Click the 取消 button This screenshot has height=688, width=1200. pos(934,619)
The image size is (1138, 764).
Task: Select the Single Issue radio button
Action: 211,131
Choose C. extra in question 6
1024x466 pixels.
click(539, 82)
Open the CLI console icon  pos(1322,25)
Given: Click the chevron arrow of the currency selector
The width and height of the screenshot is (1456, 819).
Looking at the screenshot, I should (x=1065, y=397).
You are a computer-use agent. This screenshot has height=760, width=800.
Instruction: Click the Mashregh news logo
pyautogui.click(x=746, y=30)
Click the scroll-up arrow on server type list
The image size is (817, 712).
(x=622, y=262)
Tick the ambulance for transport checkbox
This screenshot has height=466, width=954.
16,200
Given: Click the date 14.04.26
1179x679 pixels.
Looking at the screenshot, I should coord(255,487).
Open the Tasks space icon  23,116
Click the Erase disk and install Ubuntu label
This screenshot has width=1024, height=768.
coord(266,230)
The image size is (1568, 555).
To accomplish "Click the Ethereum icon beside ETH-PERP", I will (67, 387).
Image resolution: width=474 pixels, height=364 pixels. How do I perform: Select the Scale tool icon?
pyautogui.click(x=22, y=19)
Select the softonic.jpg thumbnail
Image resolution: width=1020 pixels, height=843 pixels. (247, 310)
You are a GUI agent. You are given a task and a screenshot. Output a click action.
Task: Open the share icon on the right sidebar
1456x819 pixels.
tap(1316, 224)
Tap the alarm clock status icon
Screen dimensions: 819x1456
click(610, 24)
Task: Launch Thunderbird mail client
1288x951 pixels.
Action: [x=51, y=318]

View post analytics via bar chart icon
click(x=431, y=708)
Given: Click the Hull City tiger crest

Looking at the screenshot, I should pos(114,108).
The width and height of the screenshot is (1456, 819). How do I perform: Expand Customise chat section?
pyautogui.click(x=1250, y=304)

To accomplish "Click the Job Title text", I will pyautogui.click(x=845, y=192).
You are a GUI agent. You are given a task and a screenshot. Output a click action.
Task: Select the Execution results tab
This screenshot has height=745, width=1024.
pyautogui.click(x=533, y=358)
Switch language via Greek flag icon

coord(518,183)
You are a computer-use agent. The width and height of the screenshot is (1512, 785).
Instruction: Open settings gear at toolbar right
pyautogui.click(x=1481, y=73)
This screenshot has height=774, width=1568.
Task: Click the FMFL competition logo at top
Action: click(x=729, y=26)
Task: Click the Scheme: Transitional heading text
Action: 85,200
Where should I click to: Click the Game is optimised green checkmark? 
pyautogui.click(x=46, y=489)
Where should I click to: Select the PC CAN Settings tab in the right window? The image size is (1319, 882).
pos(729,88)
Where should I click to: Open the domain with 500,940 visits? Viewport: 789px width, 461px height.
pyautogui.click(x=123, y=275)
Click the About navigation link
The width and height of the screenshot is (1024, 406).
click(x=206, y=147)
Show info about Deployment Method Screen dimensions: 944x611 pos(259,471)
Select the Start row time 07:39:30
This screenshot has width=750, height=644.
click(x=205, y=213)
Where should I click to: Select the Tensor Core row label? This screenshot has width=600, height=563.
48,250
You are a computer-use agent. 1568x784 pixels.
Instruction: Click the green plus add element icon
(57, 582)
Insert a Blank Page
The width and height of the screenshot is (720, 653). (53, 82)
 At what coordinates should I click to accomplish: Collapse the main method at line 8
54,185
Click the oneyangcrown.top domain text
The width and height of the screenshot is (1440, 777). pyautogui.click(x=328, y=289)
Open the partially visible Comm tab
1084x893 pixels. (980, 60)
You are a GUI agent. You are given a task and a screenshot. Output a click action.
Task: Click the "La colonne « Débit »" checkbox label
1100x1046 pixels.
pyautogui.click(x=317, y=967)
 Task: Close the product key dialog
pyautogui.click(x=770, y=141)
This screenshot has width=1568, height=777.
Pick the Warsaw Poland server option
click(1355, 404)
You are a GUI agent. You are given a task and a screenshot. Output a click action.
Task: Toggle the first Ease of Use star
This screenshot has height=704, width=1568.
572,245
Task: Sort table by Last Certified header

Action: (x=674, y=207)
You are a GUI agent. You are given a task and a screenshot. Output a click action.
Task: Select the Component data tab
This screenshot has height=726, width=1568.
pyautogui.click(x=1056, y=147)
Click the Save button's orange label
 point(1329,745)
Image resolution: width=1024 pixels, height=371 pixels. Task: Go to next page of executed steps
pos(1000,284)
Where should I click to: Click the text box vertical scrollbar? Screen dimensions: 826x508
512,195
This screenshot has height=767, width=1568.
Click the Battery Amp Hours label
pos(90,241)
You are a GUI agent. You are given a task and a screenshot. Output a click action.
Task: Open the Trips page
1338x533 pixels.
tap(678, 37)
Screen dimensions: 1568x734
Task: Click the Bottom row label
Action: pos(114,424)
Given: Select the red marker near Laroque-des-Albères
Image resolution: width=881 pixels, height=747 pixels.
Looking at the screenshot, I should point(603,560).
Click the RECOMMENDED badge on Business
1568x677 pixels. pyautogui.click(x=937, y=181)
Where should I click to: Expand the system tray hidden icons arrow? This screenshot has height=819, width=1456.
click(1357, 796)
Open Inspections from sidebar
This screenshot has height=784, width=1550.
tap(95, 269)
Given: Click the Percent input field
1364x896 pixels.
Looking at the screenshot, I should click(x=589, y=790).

◆ SET TASK
Rewrite all of the items above, changing "GUI agent" to "interface agent" and leaving everything else unchanged.

◆ WORKED SOLUTION
Click the 取消 button This screenshot has height=688, width=1200. pos(934,619)
The image size is (1138, 764).
Task: Select the Single Issue radio button
Action: 211,131
Choose C. extra in question 6
1024x466 pixels.
click(539, 82)
Open the CLI console icon  pos(1322,25)
Given: Click the chevron arrow of the currency selector
The width and height of the screenshot is (1456, 819).
Looking at the screenshot, I should (x=1065, y=397).
You are a computer-use agent. This screenshot has height=760, width=800.
Instruction: Click the Mashregh news logo
pyautogui.click(x=746, y=30)
Click the scroll-up arrow on server type list
The image size is (817, 712).
(x=622, y=262)
Tick the ambulance for transport checkbox
This screenshot has height=466, width=954.
16,200
Given: Click the date 14.04.26
1179x679 pixels.
Looking at the screenshot, I should coord(255,487).
Open the Tasks space icon  23,116
Click the Erase disk and install Ubuntu label
This screenshot has width=1024, height=768.
coord(266,230)
The image size is (1568, 555).
To accomplish "Click the Ethereum icon beside ETH-PERP", I will (67, 387).
Image resolution: width=474 pixels, height=364 pixels. How do I perform: Select the Scale tool icon?
pyautogui.click(x=22, y=19)
Select the softonic.jpg thumbnail
Image resolution: width=1020 pixels, height=843 pixels. (247, 310)
You are a interface agent. You are given a task and a screenshot. Output a click action.
Task: Open the share icon on the right sidebar
1456x819 pixels.
tap(1316, 224)
Tap the alarm clock status icon
Screen dimensions: 819x1456
click(610, 24)
Task: Launch Thunderbird mail client
1288x951 pixels.
Action: [x=51, y=318]

View post analytics via bar chart icon
click(x=431, y=708)
Given: Click the Hull City tiger crest

Looking at the screenshot, I should pos(114,108).
The width and height of the screenshot is (1456, 819). How do I perform: Expand Customise chat section?
pyautogui.click(x=1250, y=304)

To accomplish "Click the Job Title text", I will pyautogui.click(x=845, y=192).
You are a interface agent. You are given a task and a screenshot. Output a click action.
Task: Select the Execution results tab
This screenshot has height=745, width=1024.
pyautogui.click(x=533, y=358)
Switch language via Greek flag icon

coord(518,183)
You are a computer-use agent. The width and height of the screenshot is (1512, 785).
Instruction: Open settings gear at toolbar right
pyautogui.click(x=1481, y=73)
This screenshot has height=774, width=1568.
Task: Click the FMFL competition logo at top
Action: click(x=729, y=26)
Task: Click the Scheme: Transitional heading text
Action: 85,200
Where should I click to: Click the Game is optimised green checkmark? 
pyautogui.click(x=46, y=489)
Where should I click to: Select the PC CAN Settings tab in the right window? The image size is (1319, 882).
pos(729,88)
Where should I click to: Open the domain with 500,940 visits? Viewport: 789px width, 461px height.
pyautogui.click(x=123, y=275)
Click the About navigation link
The width and height of the screenshot is (1024, 406).
click(x=206, y=147)
Show info about Deployment Method Screen dimensions: 944x611 pos(259,471)
Select the Start row time 07:39:30
This screenshot has width=750, height=644.
click(x=205, y=213)
Where should I click to: Select the Tensor Core row label? This screenshot has width=600, height=563.
48,250
You are a computer-use agent. 1568x784 pixels.
Instruction: Click the green plus add element icon
(57, 582)
Insert a Blank Page
The width and height of the screenshot is (720, 653). (53, 82)
 At what coordinates should I click to accomplish: Collapse the main method at line 8
54,185
Click the oneyangcrown.top domain text
The width and height of the screenshot is (1440, 777). pyautogui.click(x=328, y=289)
Open the partially visible Comm tab
1084x893 pixels. (980, 60)
You are a interface agent. You are given a task and a screenshot. Output a click action.
Task: Click the "La colonne « Débit »" checkbox label
1100x1046 pixels.
pyautogui.click(x=317, y=967)
 Task: Close the product key dialog
pyautogui.click(x=770, y=141)
This screenshot has width=1568, height=777.
Pick the Warsaw Poland server option
click(1355, 404)
You are a interface agent. You are given a task and a screenshot. Output a click action.
Task: Toggle the first Ease of Use star
This screenshot has height=704, width=1568.
572,245
Task: Sort table by Last Certified header

Action: (x=674, y=207)
You are a interface agent. You are given a task and a screenshot. Output a click action.
Task: Select the Component data tab
This screenshot has height=726, width=1568.
pyautogui.click(x=1056, y=147)
Click the Save button's orange label
 point(1329,745)
Image resolution: width=1024 pixels, height=371 pixels. Task: Go to next page of executed steps
pos(1000,284)
Where should I click to: Click the text box vertical scrollbar? Screen dimensions: 826x508
512,195
This screenshot has height=767, width=1568.
Click the Battery Amp Hours label
pos(90,241)
You are a interface agent. You are given a task and a screenshot. Output a click action.
Task: Open the Trips page
1338x533 pixels.
tap(678, 37)
Screen dimensions: 1568x734
Task: Click the Bottom row label
Action: pos(114,424)
Given: Select the red marker near Laroque-des-Albères
Image resolution: width=881 pixels, height=747 pixels.
Looking at the screenshot, I should point(603,560).
Click the RECOMMENDED badge on Business
1568x677 pixels. pyautogui.click(x=937, y=181)
Where should I click to: Expand the system tray hidden icons arrow? This screenshot has height=819, width=1456.
click(1357, 796)
Open Inspections from sidebar
This screenshot has height=784, width=1550.
tap(95, 269)
Given: Click the Percent input field
1364x896 pixels.
Looking at the screenshot, I should click(x=589, y=790).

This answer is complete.